Some exciting developments for fans of Old Hollywood this week. For one thing, the venerable Egyptian Theater, where Cecil B. DeMille’s Ten Commandments premiered in 1923, is just about to emerge from a $500,000 renovation and restoration. For another, the Los Feliz compound that was the legendary filmmaker’s longtime family estate is also ready for its close-up, splashing onto the market with a $24.95-million price tag.
Occupying 2.1 acres in Los Feliz’s gated Laughlin Park, the DeMille estate contains three structures: a Beaux Arts mansion built in 1913, a pool house, and a studio.
According to public records, the sellers are writer Richard Grossman and art consultant Lisa Lyons—previous owners of such pedigreed properties as Castillo del Lago (they sold it to Madonna) and a 1927 Spanish by Roland Coate.
Per an October 2000 feature in Town & Country, the couple enlisted the architectural firm of Tichenor & Thorp to restore and update the six-bedroom, ten-bath house and its grounds—a process that took six years.
The estate popped up for sale in March of 2008 with an asking price of $26.25 million, which was about quadruple the highest price sale in the neighborhood at that time. Buyers were resistant, even after multiple price chops, and the property was delisted in 2009.

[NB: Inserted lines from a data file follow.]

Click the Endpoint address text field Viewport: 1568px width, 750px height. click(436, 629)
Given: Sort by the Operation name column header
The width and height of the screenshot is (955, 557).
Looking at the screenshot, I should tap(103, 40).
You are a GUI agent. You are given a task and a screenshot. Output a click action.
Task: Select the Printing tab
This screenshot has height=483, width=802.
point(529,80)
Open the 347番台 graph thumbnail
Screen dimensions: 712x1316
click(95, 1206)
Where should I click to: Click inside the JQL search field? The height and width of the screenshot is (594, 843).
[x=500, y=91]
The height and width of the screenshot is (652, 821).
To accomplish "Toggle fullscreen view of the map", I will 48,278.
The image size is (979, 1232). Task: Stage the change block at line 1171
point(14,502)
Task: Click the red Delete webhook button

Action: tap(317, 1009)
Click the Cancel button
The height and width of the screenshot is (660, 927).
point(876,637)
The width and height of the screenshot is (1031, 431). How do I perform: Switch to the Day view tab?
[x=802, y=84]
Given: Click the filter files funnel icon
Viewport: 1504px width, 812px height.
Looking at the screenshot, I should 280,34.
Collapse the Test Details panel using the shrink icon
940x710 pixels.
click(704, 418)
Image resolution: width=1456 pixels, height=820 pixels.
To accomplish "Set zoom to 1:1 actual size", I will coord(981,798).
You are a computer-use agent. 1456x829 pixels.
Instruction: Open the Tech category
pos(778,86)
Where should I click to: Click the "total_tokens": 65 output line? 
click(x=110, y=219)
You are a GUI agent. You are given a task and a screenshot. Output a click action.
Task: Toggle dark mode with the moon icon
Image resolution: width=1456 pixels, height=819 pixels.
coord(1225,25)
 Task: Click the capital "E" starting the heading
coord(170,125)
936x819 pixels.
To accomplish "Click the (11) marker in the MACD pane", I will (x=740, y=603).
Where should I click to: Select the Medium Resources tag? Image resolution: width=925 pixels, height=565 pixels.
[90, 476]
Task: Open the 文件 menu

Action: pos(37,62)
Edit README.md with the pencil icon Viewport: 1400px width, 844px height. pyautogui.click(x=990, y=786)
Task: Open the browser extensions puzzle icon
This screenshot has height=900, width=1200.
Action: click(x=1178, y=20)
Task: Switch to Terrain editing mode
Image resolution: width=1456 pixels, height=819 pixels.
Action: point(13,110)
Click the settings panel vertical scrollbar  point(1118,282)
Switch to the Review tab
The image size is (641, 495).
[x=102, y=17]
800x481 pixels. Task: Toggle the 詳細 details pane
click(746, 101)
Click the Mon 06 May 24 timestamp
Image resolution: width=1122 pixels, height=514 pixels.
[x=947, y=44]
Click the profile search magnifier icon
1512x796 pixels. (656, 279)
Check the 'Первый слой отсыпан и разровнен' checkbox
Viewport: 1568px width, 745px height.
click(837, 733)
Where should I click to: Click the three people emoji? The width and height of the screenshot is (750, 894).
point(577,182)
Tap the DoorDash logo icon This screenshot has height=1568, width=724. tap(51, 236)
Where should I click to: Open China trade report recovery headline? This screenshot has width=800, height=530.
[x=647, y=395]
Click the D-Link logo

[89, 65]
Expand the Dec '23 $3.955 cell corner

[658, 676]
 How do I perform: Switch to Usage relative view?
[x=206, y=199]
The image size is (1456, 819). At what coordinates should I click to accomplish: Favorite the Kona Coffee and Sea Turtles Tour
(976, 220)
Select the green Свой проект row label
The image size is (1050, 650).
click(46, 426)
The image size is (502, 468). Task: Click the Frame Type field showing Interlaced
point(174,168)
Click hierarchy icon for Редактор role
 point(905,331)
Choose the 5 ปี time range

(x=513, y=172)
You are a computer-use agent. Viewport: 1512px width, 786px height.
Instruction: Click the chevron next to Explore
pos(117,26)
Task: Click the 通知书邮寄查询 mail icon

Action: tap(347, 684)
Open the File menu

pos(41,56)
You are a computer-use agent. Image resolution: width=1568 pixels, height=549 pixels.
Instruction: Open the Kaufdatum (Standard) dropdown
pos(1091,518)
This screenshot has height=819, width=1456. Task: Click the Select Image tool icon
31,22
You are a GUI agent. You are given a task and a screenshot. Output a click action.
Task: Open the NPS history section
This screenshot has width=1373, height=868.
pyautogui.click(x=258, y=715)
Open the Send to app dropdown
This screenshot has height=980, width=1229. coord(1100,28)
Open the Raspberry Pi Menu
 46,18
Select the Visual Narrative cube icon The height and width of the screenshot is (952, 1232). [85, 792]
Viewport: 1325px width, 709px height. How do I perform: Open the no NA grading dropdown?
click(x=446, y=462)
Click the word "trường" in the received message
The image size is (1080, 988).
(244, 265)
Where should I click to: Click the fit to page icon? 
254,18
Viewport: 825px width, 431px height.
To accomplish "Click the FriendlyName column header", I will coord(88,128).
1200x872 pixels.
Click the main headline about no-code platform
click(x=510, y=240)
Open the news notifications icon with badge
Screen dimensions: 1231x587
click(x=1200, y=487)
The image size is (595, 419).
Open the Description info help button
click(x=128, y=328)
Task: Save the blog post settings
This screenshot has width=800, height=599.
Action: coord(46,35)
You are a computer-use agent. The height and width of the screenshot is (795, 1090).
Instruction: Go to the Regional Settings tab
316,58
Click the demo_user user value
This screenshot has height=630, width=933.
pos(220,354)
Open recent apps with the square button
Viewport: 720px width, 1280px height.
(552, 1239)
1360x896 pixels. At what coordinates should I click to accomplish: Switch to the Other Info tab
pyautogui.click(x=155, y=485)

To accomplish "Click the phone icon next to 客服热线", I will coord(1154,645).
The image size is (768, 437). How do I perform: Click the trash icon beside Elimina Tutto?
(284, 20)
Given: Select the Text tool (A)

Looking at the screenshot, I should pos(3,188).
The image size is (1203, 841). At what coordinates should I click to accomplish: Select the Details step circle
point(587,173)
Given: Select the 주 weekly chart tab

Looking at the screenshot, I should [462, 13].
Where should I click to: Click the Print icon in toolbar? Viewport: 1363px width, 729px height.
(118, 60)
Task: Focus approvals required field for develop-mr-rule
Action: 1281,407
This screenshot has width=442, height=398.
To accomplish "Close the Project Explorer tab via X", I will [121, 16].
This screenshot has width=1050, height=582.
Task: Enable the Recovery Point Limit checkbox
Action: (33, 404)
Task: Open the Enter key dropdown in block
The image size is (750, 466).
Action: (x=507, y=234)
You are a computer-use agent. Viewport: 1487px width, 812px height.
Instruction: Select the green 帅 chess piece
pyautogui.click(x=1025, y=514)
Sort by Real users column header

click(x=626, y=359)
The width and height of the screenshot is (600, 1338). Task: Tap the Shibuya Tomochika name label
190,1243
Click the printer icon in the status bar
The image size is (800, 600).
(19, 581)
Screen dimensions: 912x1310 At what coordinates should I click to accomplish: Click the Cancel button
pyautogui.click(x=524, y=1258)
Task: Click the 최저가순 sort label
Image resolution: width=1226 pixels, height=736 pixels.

While L.A.’s real estate market has certainly heated up quite a bit since 2009, to date, the most ever paid for a property in Los Feliz is $11 million. That record was set in 2015, when heiress Lydia Hearst and comedian Chris Hardwick purchased the Paul Williams-designed Rossetti mansion. With an asking price of $24.95 million, the DeMille estate seems to be shooting for the stars.